--- START ---

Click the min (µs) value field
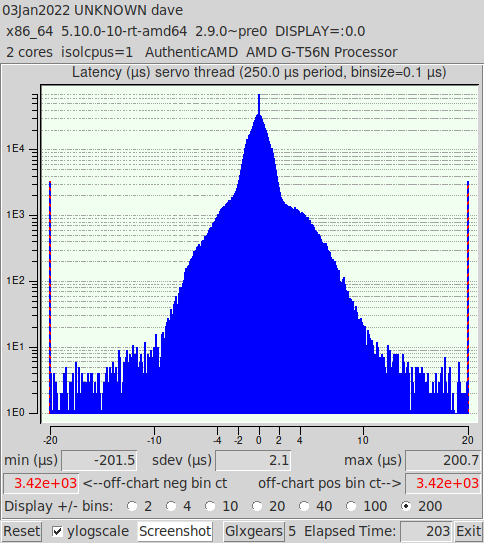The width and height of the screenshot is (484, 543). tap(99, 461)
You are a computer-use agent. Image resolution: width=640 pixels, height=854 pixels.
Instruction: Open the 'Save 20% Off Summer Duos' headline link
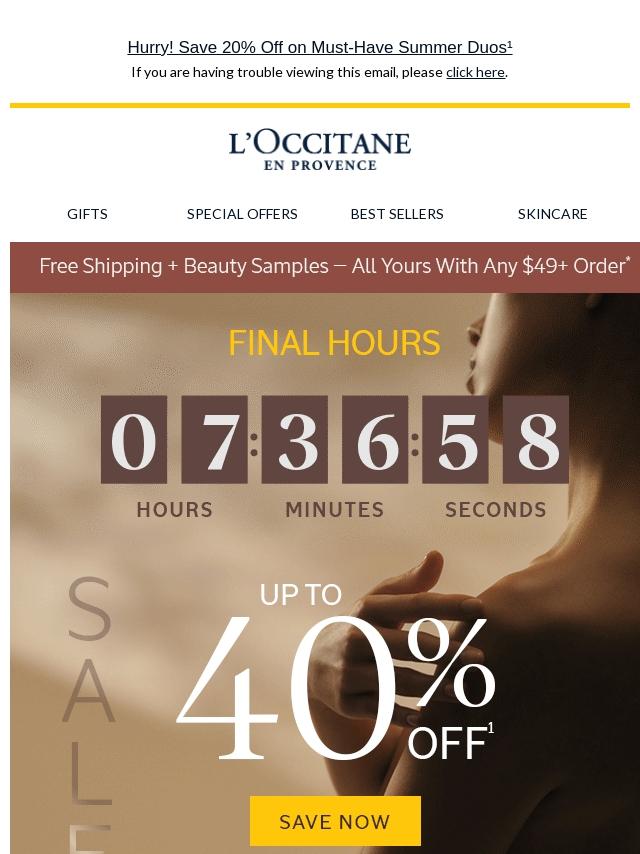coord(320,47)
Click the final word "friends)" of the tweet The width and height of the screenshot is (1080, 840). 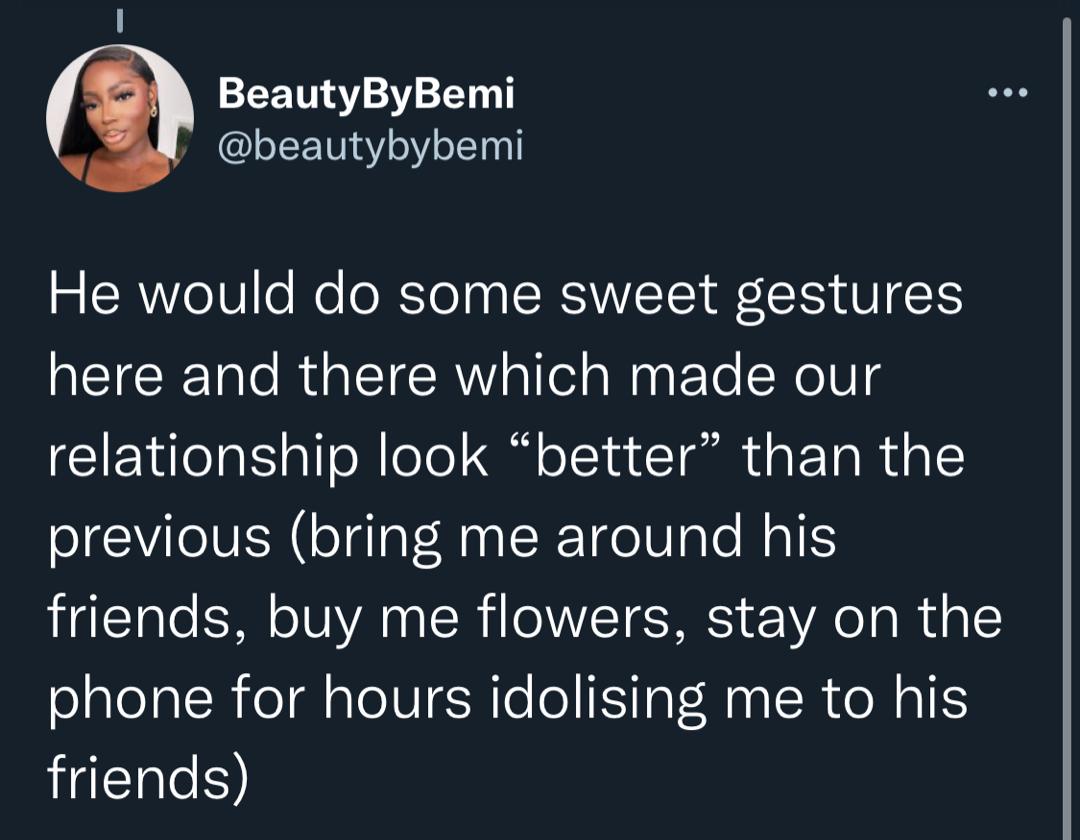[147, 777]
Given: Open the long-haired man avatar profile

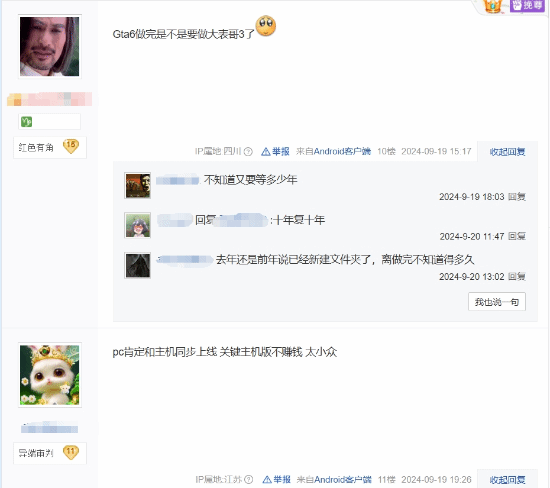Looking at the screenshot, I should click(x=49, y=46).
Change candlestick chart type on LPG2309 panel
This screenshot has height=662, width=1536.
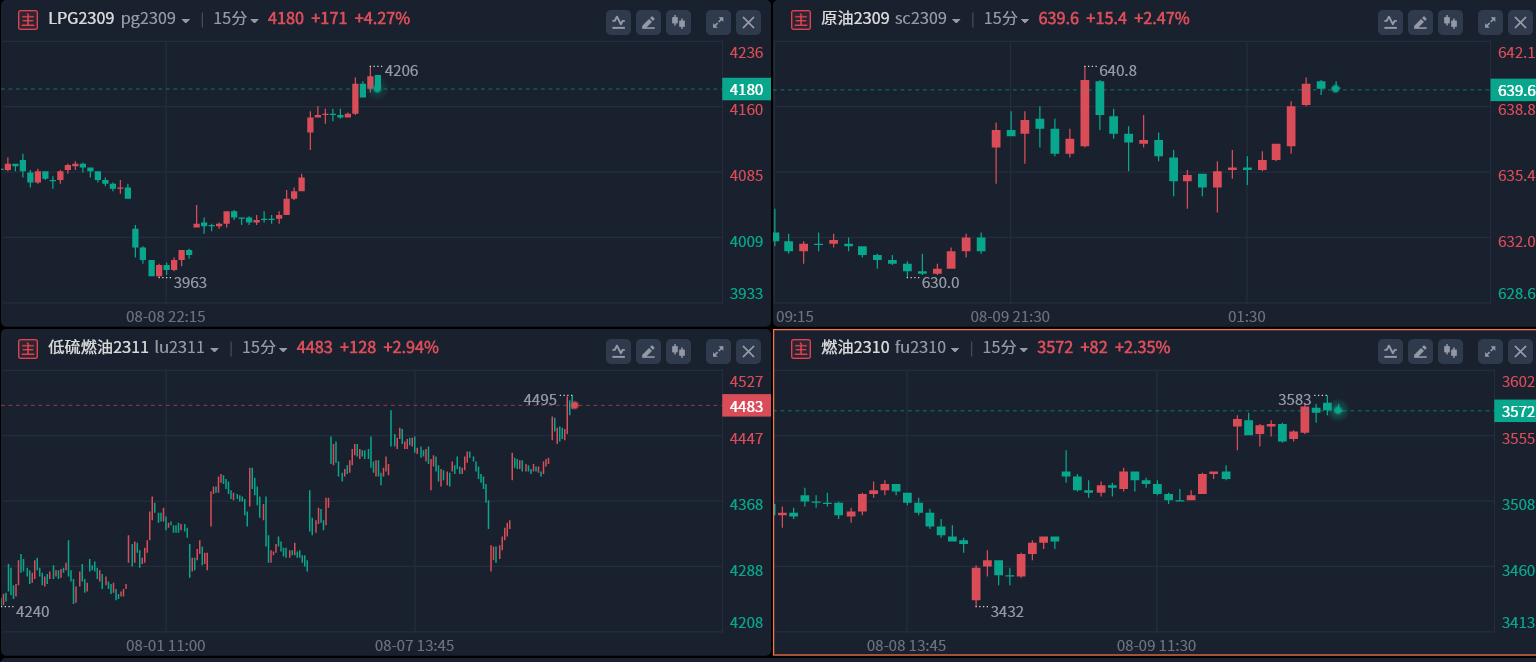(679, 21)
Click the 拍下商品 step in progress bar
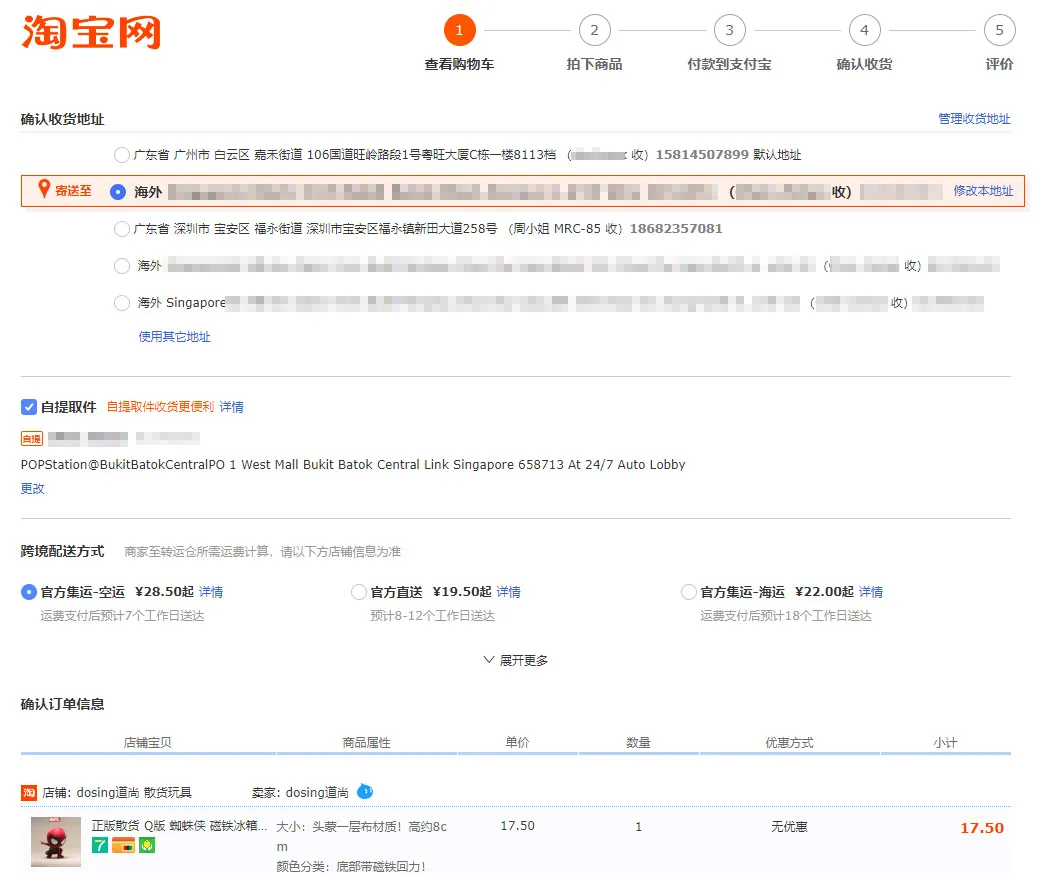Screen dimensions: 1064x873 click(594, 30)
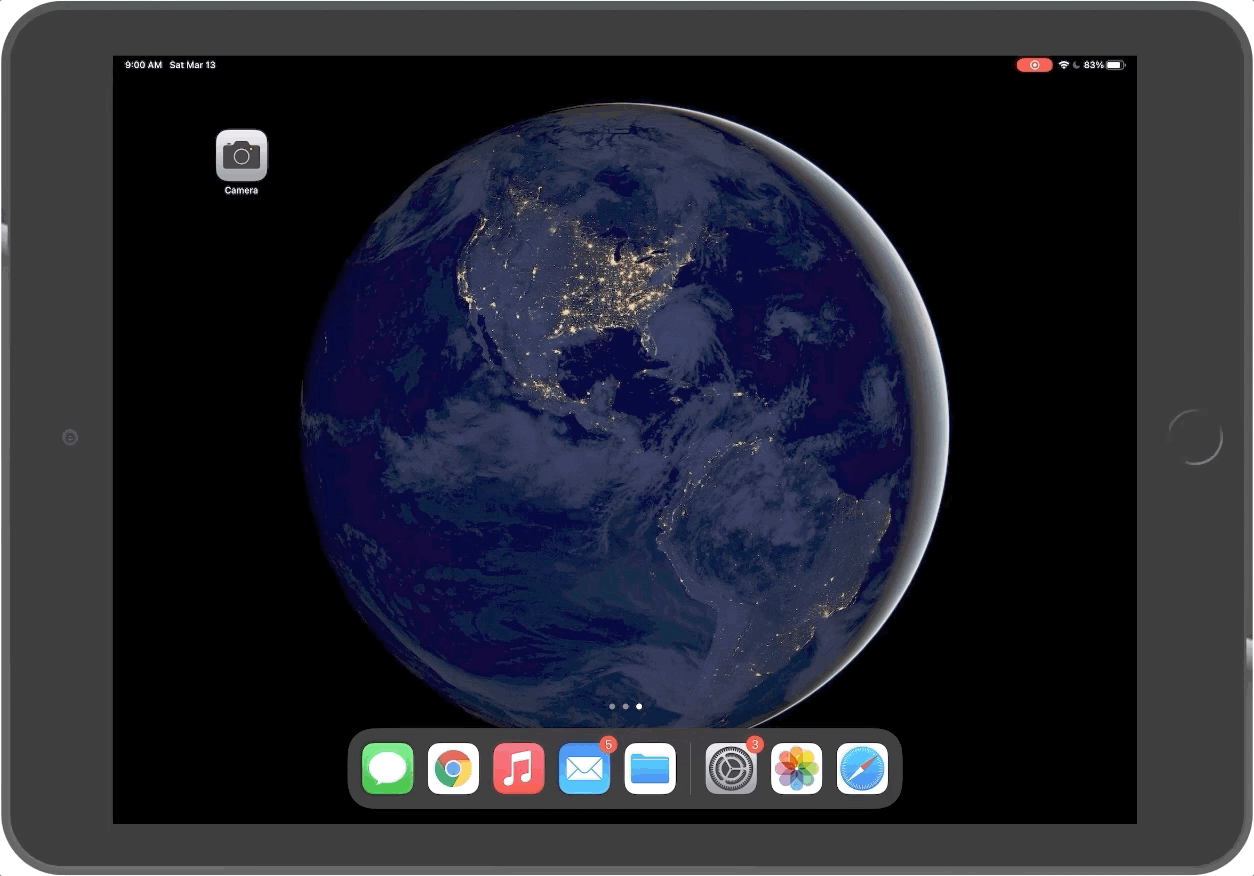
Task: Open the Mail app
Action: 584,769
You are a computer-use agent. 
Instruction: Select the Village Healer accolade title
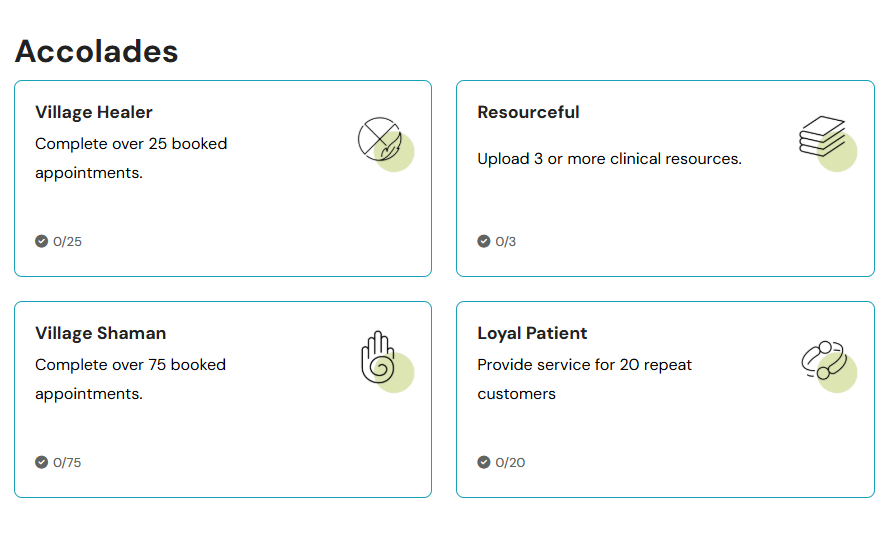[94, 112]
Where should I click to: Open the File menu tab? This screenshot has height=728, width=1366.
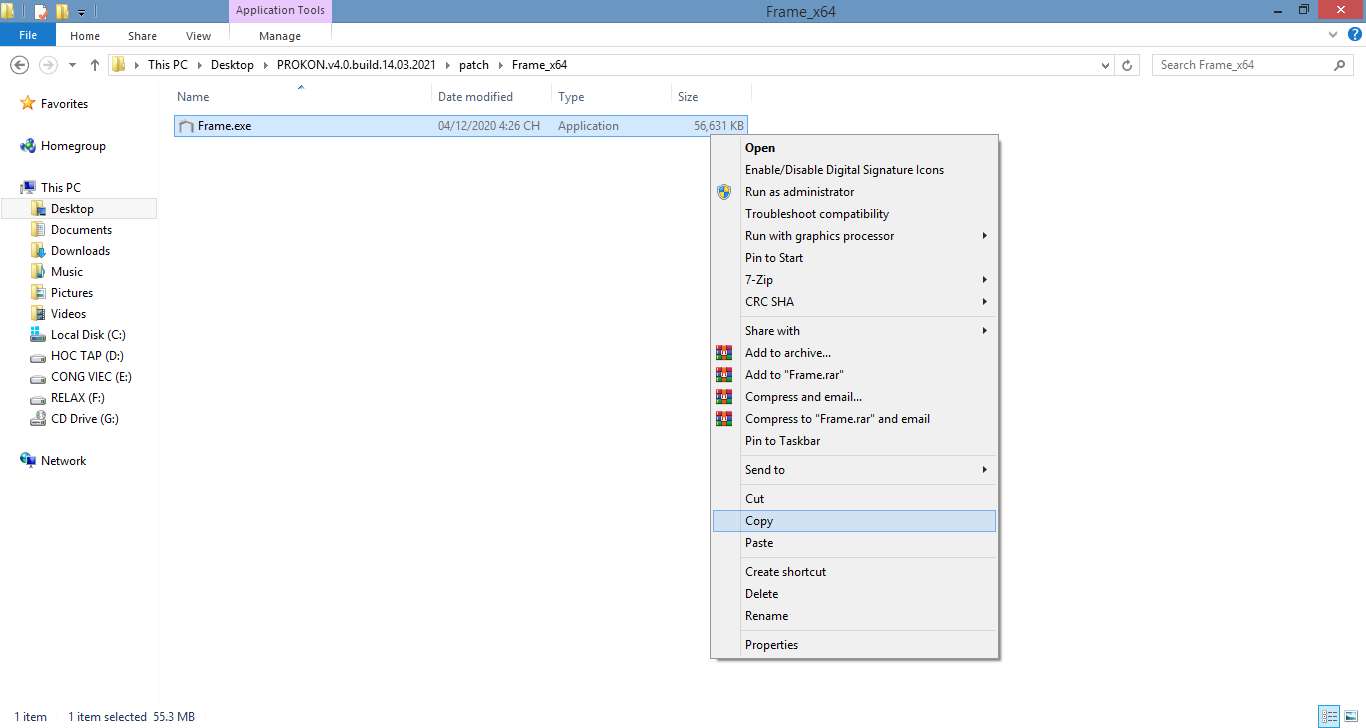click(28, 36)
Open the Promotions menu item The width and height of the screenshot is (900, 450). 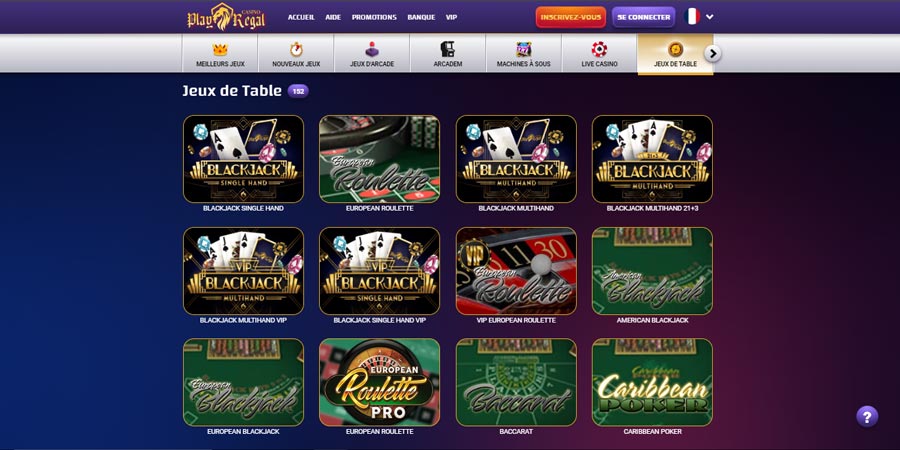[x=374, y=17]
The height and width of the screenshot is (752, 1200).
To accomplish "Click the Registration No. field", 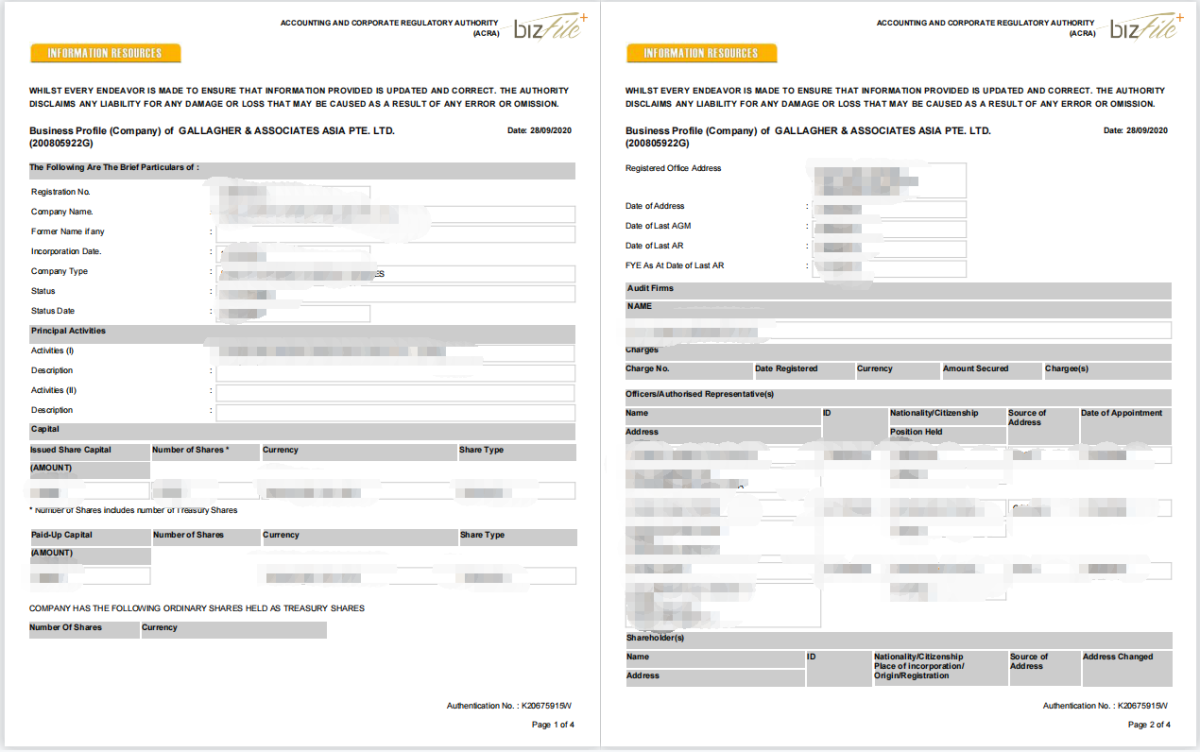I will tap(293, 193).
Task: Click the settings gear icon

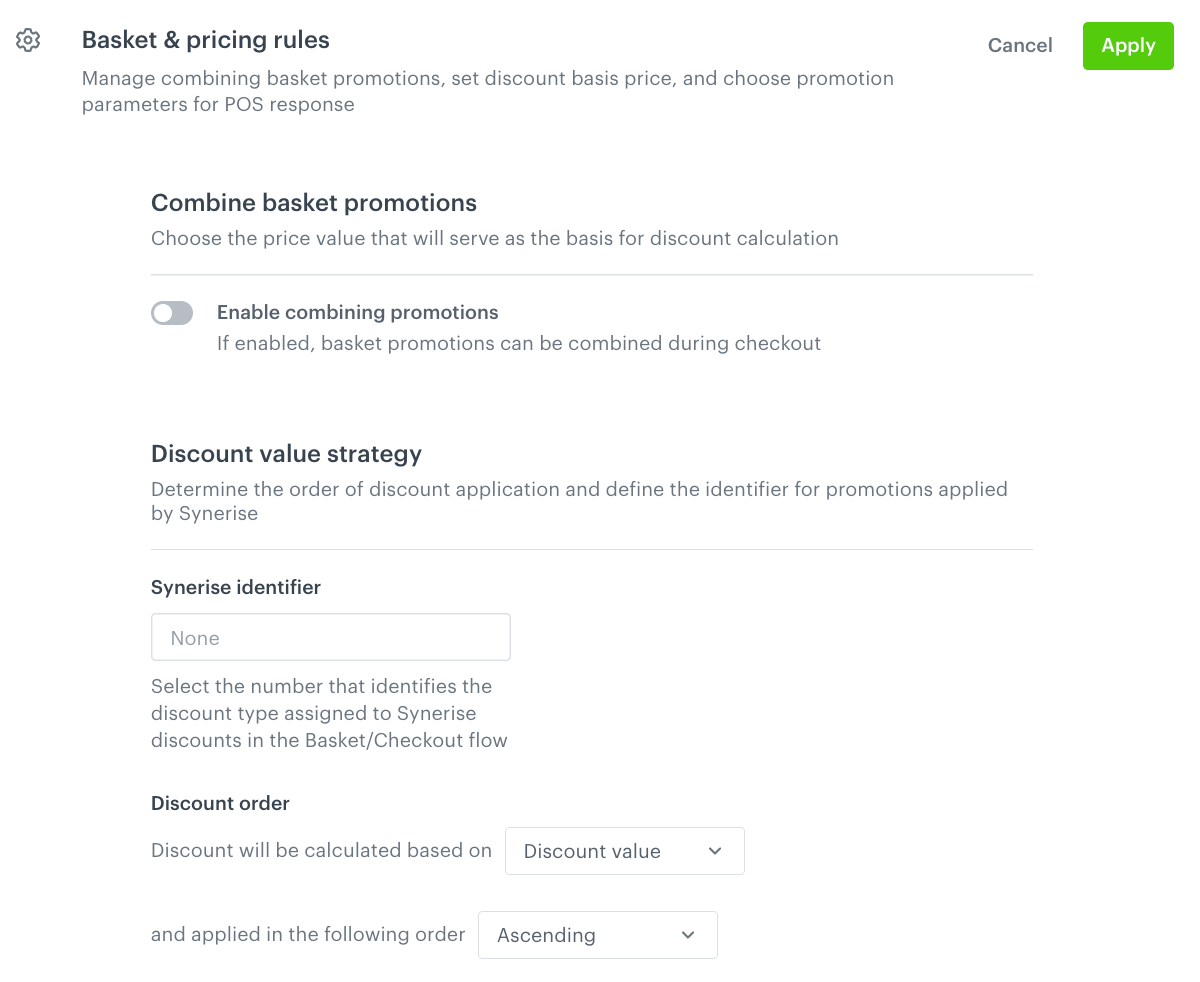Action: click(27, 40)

--- END ---

WHAT IS REQUIRED: Gather each line in the data that holds the string "agent".

COMPLETED TASK:
You are a computer-use agent. Image resolution: width=640 pixels, height=854 pixels.
You are a computer-use agent. 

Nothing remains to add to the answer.